PROVIDED MATERIAL:
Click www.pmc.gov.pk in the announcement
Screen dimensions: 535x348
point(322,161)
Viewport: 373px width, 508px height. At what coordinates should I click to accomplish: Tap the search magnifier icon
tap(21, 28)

EXERCISE REQUIREMENTS:
Everything from the line containing "Viewport: 373px width, 508px" through the last line of the listing must be reproduced exactly, and no other line.

RESPONSE:
Viewport: 373px width, 508px height. At what coordinates should I click to accomplish: Tap the search magnifier icon
tap(21, 28)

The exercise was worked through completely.